Thursday, May 14, 2020

A Clear Duty


The U.S. debt-based economy makes it possible for people to have more but to owe more on what they possess. Under normal circumstances people manage their finances adequately. However, when something catastrophic occurs, many are ruined in a heartbeat. Wisdom argues that it is better, if possible, to have little or no debt. In fact, Scripture instructs Christ-followers to “owe no one anything, except to love each other” (Romans 13:8).
Paul connects loving others with financial responsibility. It is loving to “pay to all what is owed to them (Romans 13:7). Keeping up with one’s financial obligations is a moral duty, but believers also have a greater obligation to Christ’s new commandment: “Love one another: just as I have loved you, you also are to love one another” (John 13:34).
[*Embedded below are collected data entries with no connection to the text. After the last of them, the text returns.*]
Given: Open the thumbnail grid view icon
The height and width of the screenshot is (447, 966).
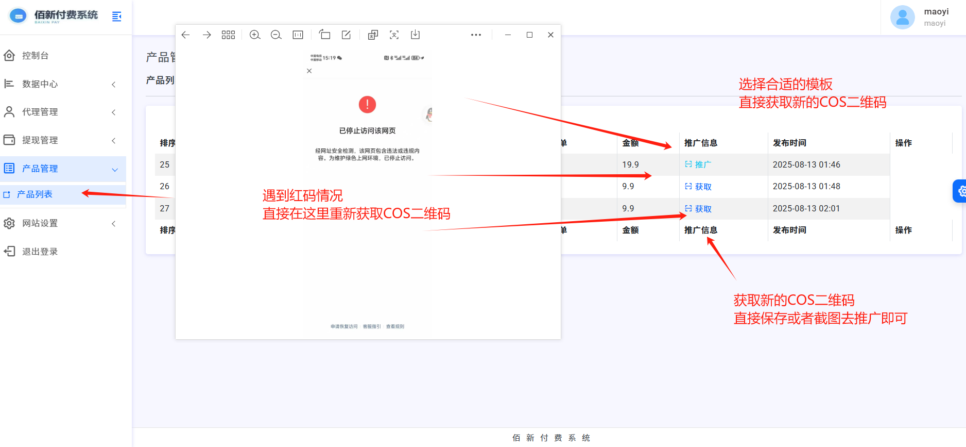Looking at the screenshot, I should click(x=228, y=35).
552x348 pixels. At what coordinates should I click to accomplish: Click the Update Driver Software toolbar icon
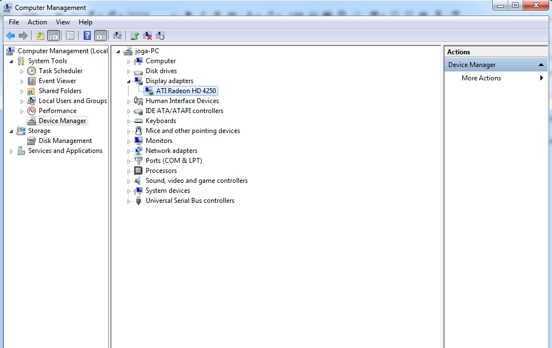134,35
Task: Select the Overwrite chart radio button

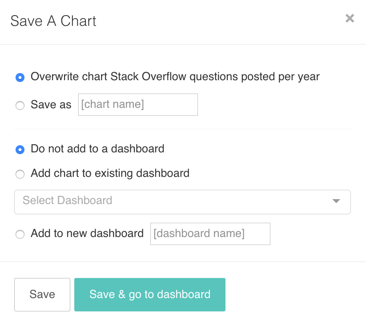Action: click(x=20, y=78)
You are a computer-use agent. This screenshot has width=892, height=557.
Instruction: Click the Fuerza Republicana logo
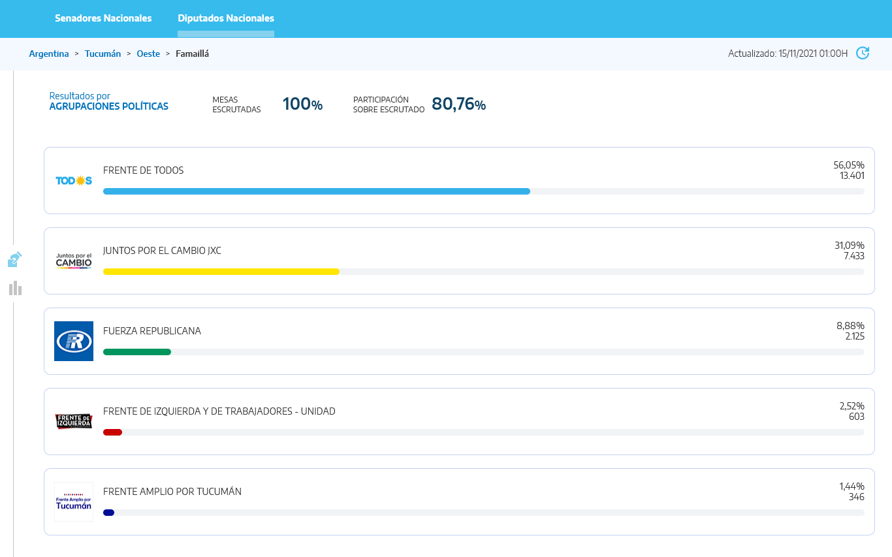click(x=74, y=341)
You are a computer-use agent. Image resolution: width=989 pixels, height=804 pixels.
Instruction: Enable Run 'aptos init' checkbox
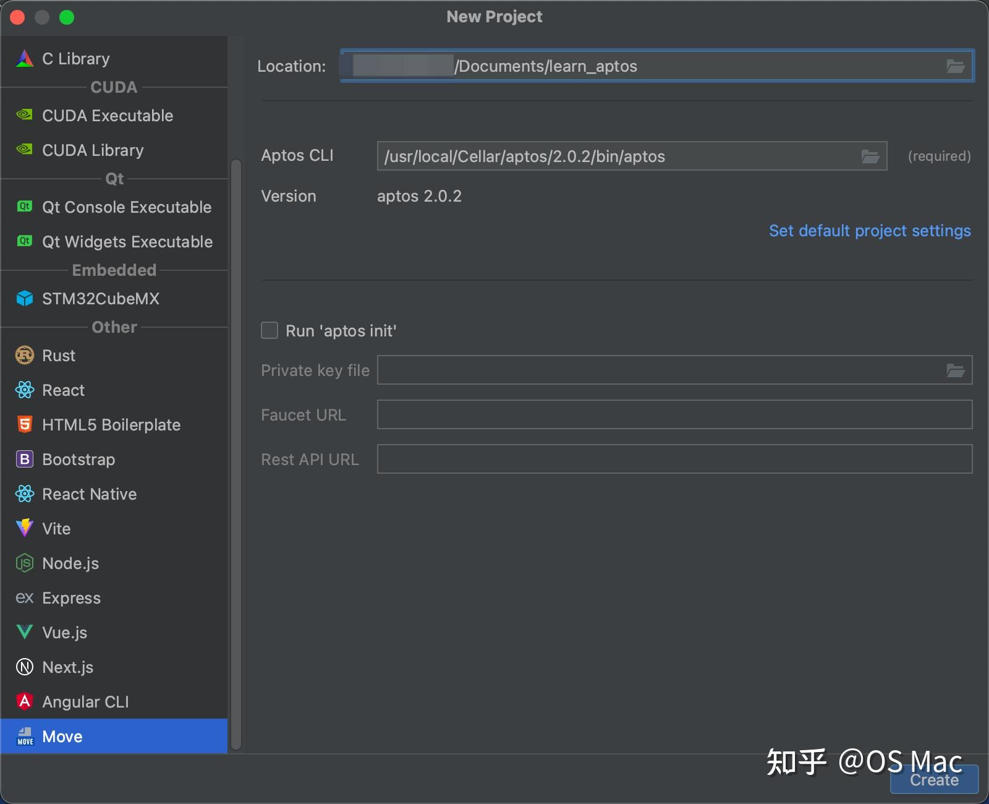(x=270, y=330)
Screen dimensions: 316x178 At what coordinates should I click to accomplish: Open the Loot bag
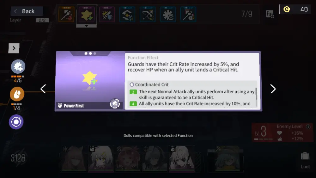click(x=305, y=161)
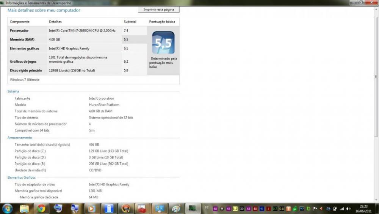Click the Windows Start orb

(7, 208)
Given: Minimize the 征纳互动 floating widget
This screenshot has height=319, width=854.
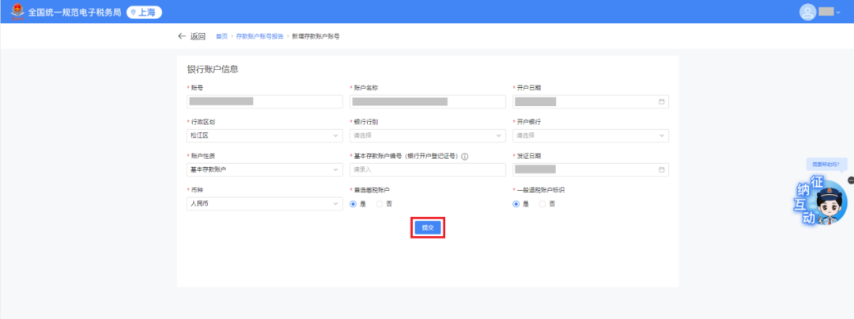Looking at the screenshot, I should point(850,180).
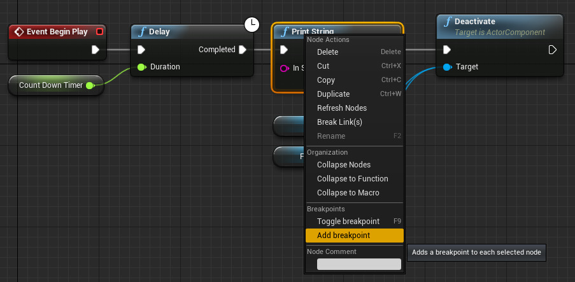Click the blue Target pin on Deactivate
Image resolution: width=575 pixels, height=282 pixels.
(x=447, y=67)
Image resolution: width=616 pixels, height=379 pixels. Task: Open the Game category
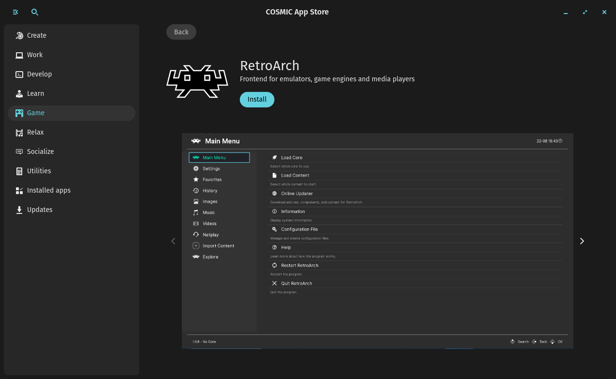tap(72, 113)
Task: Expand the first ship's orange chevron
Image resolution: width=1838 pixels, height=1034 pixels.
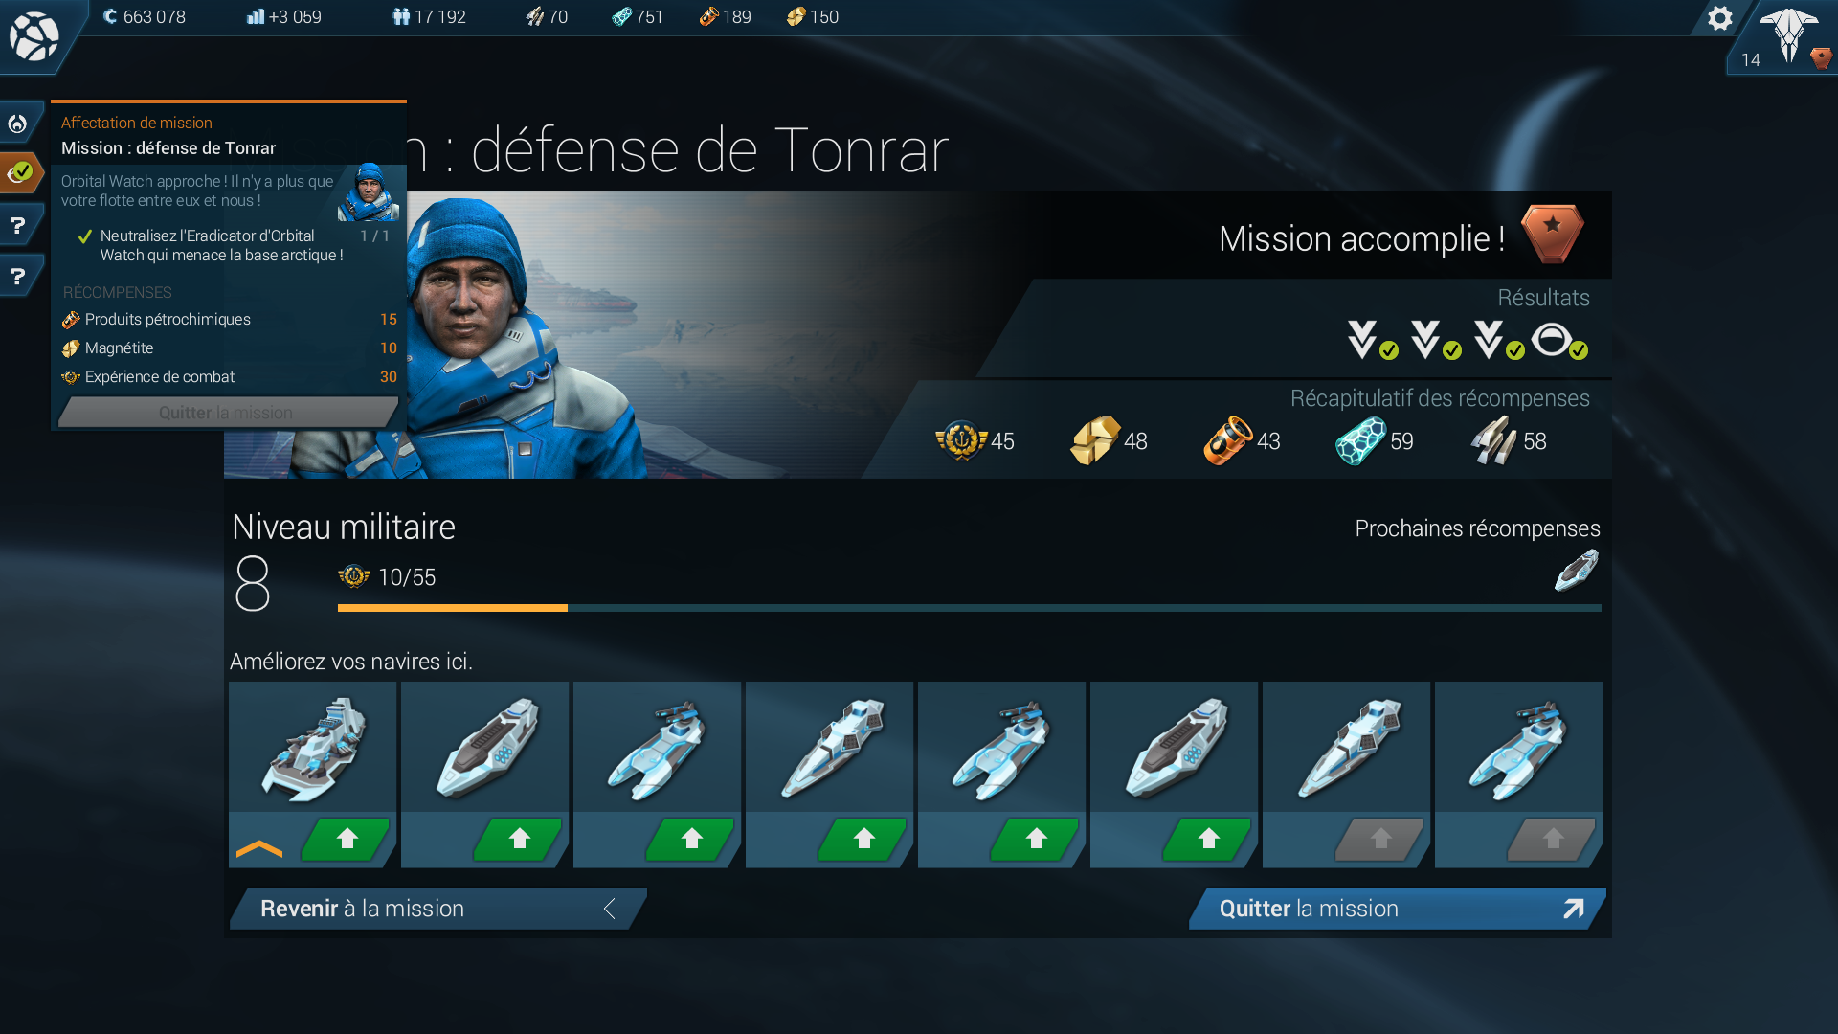Action: (x=258, y=849)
Paul shows that this duty fulfills the law (Roman 13:8).
The more relevant question is how this information connects with the fifth petition, “Forgive us our debts” (Matthew 6:12). The Greek noun (opheilema), translated debts, simply refers to what is owed to another. Jesus takes a financial term and uses it metaphorically of trespasses (lapses of uprightness) or offenses. “For [to explain this] if you forgive others their trespasses [lapses in uprightness], your heavenly Father will also forgive you, but if you do not forgive others their trespasses, neither will your Father forgive your trespasses” (Matthew 6:14, 15). To forgive someone is to release them from their debt obligation. We have plenty of debt to God of which we are mostly unaware due to our ignorance of what God expects of us.
In the Lord’s Prayer we are to ask God to release us from these debt obligations. These offenses are, more often than not, omissions. We offend others more often by what we fail to do for them than the sins we might commit against them. Because of the flesh (that we are required to kill everyday through the Spirit, Romans 8:13), we tend to be more focused on ourselves than on others. About this Paul wrote, “So, then, brothers, we are debtors” (Romans 8:12). Debts are not so much overt sins against others as failures to glorify God as salt and light. Believers fail to “shine before others,” having no good works that may be seen to glorify the Father (Matthew 5:14–16). These omissions can be forgiven only as we forgive the offenses others have committed against us.
Why would the Lord condition forgiveness in that way? First, this request is not for salvation and forgiveness leading to eternal life. This request is family business between brothers and sisters in Christ. These “saints” are duty-bound to “hallow” (make holy) their Father’s great Name and so glorify Him in the earth as kingdom citizens doing the will of God.
Second, the last two petitions connect to this debt. This is seen by the explanation of verses 14 and 15. Thus, we must not misread the sixth petition as suggesting that God tempts or causes temptation (James 1:13), but see it, rather, as rhetorical, asking protection from failure to love others and, so, cause them harm (evil). “By this all people will know that you are my disciples, if you have love for one another” (John 13:35).